Taking it a step further
Using mindfulness as part of a breath awareness practice is a great place to start. Mindful breath brings sensory awareness to how and where the breath is experienced in the body without judgement or control. Perhaps you are able to identify a pattern or area of tension.
Shallow breathing and holding patterns occur with the absence of the diaphragm. When the diaphragm muscle is actively engaged, it supports efficient and effective inspiratory and expiratory cycles, bringing in freshly oxygenated air, releasing toxins, and allowing for space to expand and heal. At times, tension becomes reinforced instead of released—holding on instead of letting go. These patterns do not always develop instantly, rather subtly shifting over time and continuing to evolve unless otherwise guided.
Life can too often become busy and feel overwhelming, creating unhealthy breathing habits and postures, which over time become usual and rote.
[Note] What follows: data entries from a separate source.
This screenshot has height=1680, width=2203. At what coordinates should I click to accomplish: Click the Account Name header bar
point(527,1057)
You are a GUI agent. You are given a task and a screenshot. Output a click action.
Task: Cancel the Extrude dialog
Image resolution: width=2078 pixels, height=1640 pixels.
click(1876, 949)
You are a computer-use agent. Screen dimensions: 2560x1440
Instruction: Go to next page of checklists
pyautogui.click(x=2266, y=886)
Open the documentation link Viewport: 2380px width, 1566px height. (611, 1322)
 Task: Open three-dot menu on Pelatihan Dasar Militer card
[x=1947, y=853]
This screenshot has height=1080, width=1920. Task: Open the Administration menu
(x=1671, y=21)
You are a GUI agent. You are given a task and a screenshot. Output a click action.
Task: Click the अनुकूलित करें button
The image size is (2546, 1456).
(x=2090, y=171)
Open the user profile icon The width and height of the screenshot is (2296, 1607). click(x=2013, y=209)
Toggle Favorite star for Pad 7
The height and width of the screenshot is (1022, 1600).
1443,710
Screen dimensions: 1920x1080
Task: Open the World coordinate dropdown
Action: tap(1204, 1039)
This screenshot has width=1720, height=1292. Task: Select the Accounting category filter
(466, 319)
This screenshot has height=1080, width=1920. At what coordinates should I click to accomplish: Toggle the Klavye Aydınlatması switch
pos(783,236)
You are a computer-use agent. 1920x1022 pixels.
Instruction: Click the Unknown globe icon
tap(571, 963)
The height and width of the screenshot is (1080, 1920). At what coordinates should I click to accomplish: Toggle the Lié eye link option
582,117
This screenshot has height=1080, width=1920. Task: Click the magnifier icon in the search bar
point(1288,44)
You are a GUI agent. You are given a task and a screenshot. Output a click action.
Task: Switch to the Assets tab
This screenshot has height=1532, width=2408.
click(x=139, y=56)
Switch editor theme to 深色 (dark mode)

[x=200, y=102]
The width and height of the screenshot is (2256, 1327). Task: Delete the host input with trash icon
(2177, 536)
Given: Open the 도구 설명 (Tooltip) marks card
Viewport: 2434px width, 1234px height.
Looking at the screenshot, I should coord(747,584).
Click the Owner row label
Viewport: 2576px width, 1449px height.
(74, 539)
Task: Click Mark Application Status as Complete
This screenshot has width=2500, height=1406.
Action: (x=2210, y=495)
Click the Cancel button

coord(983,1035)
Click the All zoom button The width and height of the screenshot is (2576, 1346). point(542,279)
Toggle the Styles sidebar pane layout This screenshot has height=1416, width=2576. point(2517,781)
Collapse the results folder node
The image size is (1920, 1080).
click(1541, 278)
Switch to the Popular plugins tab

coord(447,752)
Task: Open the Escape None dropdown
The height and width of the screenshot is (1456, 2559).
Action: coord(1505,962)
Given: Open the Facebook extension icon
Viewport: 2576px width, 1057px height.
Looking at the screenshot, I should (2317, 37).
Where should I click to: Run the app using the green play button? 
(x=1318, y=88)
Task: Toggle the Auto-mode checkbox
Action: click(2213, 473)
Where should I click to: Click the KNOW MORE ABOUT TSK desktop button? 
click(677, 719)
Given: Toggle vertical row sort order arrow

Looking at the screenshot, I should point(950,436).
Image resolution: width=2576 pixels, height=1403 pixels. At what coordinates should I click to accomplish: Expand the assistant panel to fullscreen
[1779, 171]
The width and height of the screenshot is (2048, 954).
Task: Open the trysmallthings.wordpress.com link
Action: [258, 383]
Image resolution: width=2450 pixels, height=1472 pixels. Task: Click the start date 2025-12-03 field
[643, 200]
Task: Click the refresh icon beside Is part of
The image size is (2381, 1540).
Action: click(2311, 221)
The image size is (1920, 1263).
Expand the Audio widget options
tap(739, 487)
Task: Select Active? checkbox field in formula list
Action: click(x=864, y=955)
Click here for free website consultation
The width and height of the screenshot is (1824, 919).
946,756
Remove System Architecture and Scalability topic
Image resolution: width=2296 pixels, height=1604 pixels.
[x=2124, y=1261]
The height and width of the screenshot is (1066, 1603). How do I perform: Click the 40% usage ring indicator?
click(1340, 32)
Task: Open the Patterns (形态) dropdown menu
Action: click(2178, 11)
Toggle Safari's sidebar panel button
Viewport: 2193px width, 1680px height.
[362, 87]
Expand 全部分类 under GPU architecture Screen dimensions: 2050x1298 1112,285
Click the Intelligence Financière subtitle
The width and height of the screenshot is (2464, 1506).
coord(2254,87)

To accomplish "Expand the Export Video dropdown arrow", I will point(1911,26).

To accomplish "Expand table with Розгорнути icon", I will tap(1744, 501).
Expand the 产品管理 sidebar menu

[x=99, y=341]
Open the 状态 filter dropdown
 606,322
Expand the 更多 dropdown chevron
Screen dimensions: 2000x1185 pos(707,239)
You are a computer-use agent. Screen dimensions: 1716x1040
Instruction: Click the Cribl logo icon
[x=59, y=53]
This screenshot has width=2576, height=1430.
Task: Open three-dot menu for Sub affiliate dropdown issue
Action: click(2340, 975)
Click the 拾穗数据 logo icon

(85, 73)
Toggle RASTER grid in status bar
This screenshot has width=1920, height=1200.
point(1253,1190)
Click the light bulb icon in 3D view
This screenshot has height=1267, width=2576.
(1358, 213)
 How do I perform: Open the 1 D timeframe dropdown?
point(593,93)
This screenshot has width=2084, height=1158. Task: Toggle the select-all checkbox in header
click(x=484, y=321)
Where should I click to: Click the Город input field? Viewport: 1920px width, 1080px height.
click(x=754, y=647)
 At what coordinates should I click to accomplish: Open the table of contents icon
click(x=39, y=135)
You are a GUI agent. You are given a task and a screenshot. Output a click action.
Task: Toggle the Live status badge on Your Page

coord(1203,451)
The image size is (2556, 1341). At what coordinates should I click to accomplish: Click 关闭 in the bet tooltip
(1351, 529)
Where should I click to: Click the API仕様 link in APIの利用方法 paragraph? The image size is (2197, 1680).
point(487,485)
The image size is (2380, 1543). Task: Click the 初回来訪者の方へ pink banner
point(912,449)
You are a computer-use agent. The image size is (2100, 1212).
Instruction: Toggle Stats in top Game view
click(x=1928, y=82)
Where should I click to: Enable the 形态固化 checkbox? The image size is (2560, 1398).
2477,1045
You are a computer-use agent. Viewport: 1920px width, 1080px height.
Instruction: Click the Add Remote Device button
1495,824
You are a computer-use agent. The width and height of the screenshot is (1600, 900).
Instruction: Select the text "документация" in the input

Finding your way back to optimal breathing patterns after overcoming habits takes time and patience.
Beginning with an open mind—ready for observation—and dropping in to the sensation of the body breathing can help you reacquaint yourself with your breath. Setting an intention to offer yourself compassion, patience, and gratitude for making the time and taking the opportunity to begin a breath work practice can be a powerful way to cultivate a shift back from surviving to thriving.